Over the years, I
have had a chance to visit every battlefield where the Branch-Lane fought, walking
the ground where they fought, save one: the battle of Ox Hill, or Chantilly. On
a recent visit to Washington, D. C., I remedied that omission. I have checked
that battlefield off my list and can say I've trod everywhere they fought, and
marched, and camped.
So why have I not
visited the Ox Hill battlefield? Well, there is really nothing left. We'll come
back to that.
The battle of Ox
Hill came at the end of the Second Manassas Campaign, and the beginning of the
Maryland Campaign. Stonewall Jackson had swung around the flank and into the
rear of the Federal army under John Pope. After capturing the Manassas Depot of
August 27, Jackson fell back into a defensive position and waited for the
Federals to attack. They did just that on August 29, and it was a hard fight
for Jackson. Lee, with Longstreet's corps, came up later that day, and on August
30, attacked Pope's flank in the "largest, simultaneous mass assault of
the war." The left flank of the Federals was crushed, and they started
falling back towards Washington City. The battle of Second Manassas produced an
estimated 22,000 casualties.
Monuments to the two Union generals killed. |
Even though they had borne the brunt of the fighting,
Jackson 's corps was sent to follow up the attack. He hoped to cut off the
Federal retreat and destroy Pope's army in detail.
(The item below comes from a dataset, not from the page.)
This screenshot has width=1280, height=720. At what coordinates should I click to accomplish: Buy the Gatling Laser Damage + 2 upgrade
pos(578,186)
According to the National
Park Service, by "Making a wide
flank march, Jackson hoped to cut off the Union retreat from Bull Run. On
September 1, beyond Chantilly Plantation on the Little River Turnpike near Ox
Hill, Jackson sent his divisions against two Union divisions under Kearny and
Stevens. Confederate attacks were stopped by fierce fighting during a severe
thunderstorm. Union generals Stevens and Kearny were both killed. Recognizing
that his army was still in danger at Fairfax Courthouse, Maj. Gen. Pope ordered
the retreat to continue to Washington. With Pope no longer a threat, Lee turned
his army west and north to invade Maryland, initiating the Maryland Campaign
and the battles of South Mountain and Antietam."
American Battlefield Trust map of the Ox Hill battlefield. |
Branch's brigade was involved early on in the fighting. They
were ordered to deploy (with Brockenbrough's brigade) about five that afternoon
(September 1), and moved off to their right. Rain soon began to fall in
torrents. Capt. James S. Harris, 7th North Carolina State Troops, wrote that
the two brigades "scaled a high fence on the right of the road, advanced
through an open field and body of woods to a fence near the foot of a hill
where the battle was immediately joined. In front there was a meadow, and
beyond that, a large field of standing corn which rendered the exact location
of the enemy's line uncertain, until by the smoke of the battle and growing
darkness, it could be outlined by the flashes of his guns.... Finding his
ammunition was nearly out, Gen. Branch applied to Gen. Jackson for help,
stating that his 'guns were wet,' to which Jackson curtly replied, 'tell Gen.
Branch I have no troops to send him, the enemy's guns are wet, also, and if
pressed he must hold his position with the bayonet.'" Of course, Branch
did hold, and other troops came up. But the darkness and rain, after two hours
of fighting, brought the battle of Ox Hill to an end. The Federals were to
escape into the defensives of Washington. Lee, knowing he did not have enough
men to lay siege or assault the Federal capital, and not really being able to
supply his men so exposed, moved off toward Maryland.
Current image of the battlefield. |
So, why have I never visited the Ox Hill battlefield?
Probably because only 4.8 acres (out of 300) are preserved as a park. The rest
of the battle was lost to development in the 1980s. And it was a fight to have
those 4.8 acres secured from development. It was that second fight at Ox Hill that led
to the founding of the Association for the Preservation of Civil War Sites.
This group later merged with the American Battlefield Protection Foundation to
become the Civil War Preservation Trust, then renamed the Civil War Trust, and
more recently, the American Battlefield Trust. Over 50,000 acres of battlefield
land has been preserved. I've been a member for probably 20 years, and I am a
charter member of the American Battlefield Trust.
The position where Branch's brigade fought is in a condo
development, probably along Sleepy Lake Drive. There is really not anything to
see. But we were staying in Chantilly, and it was only a couple of miles away,
on a late Saturday afternoon, and worth a visit to me so I could cross it off
the list.
In preserving 50,000 acres of battlefield land, the American
Battlefield Trust is doing an amazing thing. I don't always agree with them
(Danville was not the last Confederate capital), but I am proud to be a member.